### ASSIGNED TASK
Set down exactly the lines below between the line holding "Click refresh 换一换 on 文章榜" and the line holding "1316x909 pixels.", inclusive; no other line belongs in the answer.

### EXTRACTED INFORMATION
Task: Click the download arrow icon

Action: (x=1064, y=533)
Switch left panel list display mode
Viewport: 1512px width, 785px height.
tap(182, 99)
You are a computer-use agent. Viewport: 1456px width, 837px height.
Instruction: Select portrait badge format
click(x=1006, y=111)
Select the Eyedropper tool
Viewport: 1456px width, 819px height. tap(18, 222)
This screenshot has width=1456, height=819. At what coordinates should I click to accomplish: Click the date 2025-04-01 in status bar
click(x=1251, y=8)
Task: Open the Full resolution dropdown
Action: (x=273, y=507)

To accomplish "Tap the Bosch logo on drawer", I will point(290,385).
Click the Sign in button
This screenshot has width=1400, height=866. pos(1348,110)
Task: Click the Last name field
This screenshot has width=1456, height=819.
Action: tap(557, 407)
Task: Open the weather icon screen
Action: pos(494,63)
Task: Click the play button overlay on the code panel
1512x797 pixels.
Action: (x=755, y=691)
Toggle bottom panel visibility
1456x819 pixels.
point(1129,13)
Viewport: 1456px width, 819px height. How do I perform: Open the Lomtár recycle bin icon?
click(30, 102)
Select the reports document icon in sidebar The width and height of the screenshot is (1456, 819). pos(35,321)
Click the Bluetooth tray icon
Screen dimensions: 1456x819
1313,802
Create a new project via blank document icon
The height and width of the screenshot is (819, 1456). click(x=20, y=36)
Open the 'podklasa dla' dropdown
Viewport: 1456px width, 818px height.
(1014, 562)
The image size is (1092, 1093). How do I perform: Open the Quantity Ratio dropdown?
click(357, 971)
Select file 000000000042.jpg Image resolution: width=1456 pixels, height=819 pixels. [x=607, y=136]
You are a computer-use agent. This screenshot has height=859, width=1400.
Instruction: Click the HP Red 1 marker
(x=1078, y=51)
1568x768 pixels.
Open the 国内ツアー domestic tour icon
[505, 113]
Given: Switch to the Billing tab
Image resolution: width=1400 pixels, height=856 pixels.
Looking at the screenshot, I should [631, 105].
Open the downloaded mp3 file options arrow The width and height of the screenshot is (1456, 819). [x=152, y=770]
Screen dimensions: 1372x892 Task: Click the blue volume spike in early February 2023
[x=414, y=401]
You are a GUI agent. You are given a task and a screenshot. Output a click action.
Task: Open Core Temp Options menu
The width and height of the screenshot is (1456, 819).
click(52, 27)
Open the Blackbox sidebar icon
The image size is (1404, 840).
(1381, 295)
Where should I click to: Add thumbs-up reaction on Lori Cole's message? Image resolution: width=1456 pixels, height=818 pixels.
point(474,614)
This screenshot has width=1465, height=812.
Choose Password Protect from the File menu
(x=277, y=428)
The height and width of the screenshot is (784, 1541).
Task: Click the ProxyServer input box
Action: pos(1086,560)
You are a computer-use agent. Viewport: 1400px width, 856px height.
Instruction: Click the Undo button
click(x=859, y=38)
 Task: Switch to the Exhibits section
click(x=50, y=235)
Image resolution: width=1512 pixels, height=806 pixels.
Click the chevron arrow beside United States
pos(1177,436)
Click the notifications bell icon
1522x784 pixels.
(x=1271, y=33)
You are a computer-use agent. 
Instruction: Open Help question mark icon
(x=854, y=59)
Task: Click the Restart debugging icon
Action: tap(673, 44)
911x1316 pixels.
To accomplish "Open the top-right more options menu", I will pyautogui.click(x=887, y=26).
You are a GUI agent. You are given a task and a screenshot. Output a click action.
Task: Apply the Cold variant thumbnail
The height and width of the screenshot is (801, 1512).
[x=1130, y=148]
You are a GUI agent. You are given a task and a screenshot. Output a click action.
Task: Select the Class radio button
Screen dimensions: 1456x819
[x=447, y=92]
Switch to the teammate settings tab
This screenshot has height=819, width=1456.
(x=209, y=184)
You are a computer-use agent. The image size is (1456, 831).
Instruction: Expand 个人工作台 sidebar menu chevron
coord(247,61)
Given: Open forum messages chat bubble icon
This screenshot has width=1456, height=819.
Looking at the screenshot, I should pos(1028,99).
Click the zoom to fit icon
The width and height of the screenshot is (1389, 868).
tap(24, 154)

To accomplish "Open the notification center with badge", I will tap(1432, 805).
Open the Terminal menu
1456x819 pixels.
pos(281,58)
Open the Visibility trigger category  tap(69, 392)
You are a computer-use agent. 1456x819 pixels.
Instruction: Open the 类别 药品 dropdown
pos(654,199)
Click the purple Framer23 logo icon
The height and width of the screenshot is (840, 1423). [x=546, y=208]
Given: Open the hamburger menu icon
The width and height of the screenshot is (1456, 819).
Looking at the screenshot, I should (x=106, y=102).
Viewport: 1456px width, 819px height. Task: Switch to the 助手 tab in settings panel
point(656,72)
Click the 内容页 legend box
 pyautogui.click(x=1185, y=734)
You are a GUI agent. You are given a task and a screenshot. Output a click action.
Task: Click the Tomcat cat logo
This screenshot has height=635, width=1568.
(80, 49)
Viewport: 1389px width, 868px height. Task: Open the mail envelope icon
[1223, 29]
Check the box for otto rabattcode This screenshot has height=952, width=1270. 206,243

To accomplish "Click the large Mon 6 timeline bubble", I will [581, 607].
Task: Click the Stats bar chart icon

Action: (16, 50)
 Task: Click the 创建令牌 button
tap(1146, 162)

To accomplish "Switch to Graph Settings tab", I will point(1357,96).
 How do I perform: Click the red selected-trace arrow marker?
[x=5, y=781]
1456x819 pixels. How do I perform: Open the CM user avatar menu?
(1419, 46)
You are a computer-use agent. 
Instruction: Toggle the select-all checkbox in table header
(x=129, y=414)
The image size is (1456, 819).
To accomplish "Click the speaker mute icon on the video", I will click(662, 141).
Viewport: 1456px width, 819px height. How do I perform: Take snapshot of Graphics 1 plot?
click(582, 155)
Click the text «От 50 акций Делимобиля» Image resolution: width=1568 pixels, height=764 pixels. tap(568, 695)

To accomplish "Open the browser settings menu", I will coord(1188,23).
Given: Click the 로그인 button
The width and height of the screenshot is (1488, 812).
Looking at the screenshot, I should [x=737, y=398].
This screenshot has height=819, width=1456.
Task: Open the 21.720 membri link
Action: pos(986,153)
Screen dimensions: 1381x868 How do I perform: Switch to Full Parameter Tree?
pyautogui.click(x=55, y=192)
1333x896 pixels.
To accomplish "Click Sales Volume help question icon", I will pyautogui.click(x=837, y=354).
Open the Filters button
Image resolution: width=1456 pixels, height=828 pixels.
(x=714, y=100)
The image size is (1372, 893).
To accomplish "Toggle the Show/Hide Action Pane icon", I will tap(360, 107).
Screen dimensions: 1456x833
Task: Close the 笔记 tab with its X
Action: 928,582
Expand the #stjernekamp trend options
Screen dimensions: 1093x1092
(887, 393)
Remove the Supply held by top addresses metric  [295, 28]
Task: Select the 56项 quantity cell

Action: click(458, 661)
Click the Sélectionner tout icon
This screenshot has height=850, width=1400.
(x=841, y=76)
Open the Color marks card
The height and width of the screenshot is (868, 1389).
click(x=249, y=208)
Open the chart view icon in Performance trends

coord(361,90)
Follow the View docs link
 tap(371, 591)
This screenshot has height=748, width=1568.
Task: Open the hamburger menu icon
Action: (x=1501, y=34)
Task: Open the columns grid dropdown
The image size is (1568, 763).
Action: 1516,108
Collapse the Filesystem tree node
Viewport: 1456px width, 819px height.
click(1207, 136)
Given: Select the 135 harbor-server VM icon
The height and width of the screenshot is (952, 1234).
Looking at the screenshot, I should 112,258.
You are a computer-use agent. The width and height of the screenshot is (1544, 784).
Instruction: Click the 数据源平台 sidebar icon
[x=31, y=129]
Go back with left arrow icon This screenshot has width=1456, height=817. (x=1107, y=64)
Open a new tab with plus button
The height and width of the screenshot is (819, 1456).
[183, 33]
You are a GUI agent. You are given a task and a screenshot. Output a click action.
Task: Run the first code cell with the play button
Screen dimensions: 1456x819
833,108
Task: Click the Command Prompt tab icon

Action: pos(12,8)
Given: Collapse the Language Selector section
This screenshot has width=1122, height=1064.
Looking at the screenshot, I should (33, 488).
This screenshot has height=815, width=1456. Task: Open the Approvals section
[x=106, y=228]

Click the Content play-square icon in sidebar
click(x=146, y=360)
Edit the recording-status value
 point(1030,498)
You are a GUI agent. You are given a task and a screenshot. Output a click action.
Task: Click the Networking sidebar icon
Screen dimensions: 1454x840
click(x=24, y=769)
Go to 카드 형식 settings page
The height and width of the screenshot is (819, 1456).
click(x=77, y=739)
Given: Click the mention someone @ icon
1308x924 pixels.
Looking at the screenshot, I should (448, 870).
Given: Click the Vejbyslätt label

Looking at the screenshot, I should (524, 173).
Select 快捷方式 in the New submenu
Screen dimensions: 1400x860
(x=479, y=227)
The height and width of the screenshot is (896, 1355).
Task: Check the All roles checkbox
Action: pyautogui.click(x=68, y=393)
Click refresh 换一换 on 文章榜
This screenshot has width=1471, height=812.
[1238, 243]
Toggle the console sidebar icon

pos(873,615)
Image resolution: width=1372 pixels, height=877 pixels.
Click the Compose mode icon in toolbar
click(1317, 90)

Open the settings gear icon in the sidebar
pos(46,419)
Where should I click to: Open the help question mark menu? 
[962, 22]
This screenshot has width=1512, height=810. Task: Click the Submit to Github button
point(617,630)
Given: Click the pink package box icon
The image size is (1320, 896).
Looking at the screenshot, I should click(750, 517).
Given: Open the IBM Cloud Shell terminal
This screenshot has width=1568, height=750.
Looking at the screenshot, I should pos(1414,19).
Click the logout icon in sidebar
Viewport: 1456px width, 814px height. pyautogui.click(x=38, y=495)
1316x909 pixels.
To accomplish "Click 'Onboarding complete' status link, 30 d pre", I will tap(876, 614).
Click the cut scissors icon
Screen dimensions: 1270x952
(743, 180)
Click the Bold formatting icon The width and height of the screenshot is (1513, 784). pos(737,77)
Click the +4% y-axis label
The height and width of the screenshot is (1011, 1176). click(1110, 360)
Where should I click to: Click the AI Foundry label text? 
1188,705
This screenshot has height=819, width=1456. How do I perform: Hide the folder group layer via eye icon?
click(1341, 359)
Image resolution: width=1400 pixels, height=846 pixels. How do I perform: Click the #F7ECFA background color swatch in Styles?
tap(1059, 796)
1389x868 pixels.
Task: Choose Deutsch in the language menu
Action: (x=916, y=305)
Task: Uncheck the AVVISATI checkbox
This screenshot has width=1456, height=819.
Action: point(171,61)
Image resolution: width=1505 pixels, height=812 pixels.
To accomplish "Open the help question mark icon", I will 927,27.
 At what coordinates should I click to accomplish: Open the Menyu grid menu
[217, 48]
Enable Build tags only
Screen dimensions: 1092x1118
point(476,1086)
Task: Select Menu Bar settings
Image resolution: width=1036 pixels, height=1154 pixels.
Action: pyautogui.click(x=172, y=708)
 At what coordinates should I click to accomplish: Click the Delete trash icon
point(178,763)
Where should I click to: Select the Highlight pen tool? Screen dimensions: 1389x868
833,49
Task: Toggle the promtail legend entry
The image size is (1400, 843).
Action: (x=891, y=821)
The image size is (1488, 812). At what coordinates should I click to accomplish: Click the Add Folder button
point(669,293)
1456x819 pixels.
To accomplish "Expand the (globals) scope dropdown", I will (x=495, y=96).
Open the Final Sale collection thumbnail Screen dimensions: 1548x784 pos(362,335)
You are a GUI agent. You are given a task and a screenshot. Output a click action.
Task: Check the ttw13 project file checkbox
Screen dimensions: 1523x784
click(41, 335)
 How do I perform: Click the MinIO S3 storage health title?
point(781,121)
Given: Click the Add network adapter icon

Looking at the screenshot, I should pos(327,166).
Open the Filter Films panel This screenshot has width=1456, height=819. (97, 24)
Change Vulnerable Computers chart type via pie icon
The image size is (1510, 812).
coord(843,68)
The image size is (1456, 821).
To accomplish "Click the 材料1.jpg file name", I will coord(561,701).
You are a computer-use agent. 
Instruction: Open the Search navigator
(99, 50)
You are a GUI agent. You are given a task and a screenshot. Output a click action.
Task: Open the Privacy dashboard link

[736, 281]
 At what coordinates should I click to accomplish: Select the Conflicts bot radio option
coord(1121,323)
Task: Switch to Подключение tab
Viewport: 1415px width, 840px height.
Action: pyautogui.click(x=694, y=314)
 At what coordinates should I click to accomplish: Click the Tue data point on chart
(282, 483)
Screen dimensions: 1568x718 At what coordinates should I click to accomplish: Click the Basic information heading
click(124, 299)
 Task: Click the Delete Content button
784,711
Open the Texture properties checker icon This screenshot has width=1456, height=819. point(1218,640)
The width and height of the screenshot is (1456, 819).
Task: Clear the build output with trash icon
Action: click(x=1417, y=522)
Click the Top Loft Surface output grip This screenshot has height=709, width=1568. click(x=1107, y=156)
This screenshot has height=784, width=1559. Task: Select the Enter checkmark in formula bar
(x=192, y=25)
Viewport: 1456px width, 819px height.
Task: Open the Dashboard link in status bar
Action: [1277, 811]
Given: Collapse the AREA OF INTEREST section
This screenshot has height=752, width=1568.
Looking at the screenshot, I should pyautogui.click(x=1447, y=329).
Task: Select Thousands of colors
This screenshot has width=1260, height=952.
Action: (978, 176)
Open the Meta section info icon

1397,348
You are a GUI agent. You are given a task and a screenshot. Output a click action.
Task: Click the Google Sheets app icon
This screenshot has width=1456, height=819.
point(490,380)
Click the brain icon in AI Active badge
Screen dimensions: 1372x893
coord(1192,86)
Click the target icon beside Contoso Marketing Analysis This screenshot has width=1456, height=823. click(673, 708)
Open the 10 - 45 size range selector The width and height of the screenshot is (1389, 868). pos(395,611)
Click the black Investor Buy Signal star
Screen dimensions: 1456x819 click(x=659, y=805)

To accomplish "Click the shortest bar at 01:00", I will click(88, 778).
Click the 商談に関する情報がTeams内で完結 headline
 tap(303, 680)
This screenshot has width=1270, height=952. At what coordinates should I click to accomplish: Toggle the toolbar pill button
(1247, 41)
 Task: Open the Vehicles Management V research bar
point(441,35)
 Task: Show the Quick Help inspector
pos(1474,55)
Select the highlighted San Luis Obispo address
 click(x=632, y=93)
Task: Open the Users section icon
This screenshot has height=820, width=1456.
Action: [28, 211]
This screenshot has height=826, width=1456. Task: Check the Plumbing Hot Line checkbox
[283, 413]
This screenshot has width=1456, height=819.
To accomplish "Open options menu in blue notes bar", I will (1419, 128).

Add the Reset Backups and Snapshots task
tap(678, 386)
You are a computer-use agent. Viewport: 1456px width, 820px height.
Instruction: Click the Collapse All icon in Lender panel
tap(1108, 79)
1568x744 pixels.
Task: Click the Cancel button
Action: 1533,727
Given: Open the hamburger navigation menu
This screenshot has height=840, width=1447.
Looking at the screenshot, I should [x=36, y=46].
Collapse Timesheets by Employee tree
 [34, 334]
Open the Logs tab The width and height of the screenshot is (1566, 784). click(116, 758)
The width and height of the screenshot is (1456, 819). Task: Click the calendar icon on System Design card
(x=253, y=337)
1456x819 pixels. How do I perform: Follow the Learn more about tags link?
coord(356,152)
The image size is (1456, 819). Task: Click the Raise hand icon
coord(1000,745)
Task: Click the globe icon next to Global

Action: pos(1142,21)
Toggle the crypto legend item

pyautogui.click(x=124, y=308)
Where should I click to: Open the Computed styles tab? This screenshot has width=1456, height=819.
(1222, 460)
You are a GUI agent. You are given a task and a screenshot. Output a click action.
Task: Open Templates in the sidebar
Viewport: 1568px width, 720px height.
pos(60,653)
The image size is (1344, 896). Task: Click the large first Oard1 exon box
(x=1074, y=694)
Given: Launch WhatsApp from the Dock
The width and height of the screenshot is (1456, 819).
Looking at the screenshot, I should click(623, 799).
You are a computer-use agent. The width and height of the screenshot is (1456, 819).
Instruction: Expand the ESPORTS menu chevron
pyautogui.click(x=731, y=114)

### WRITTEN REPLY
Click refresh 换一换 on 文章榜
This screenshot has width=1471, height=812.
[1238, 243]
Toggle the console sidebar icon

pos(873,615)
Image resolution: width=1372 pixels, height=877 pixels.
Click the Compose mode icon in toolbar
click(1317, 90)

Open the settings gear icon in the sidebar
pos(46,419)
Where should I click to: Open the help question mark menu? 
[962, 22]
This screenshot has width=1512, height=810. Task: Click the Submit to Github button
point(617,630)
Given: Click the pink package box icon
The image size is (1320, 896).
Looking at the screenshot, I should click(750, 517).
Given: Open the IBM Cloud Shell terminal
This screenshot has width=1568, height=750.
Looking at the screenshot, I should pos(1414,19).
Click the logout icon in sidebar
Viewport: 1456px width, 814px height. pyautogui.click(x=38, y=495)
1316x909 pixels.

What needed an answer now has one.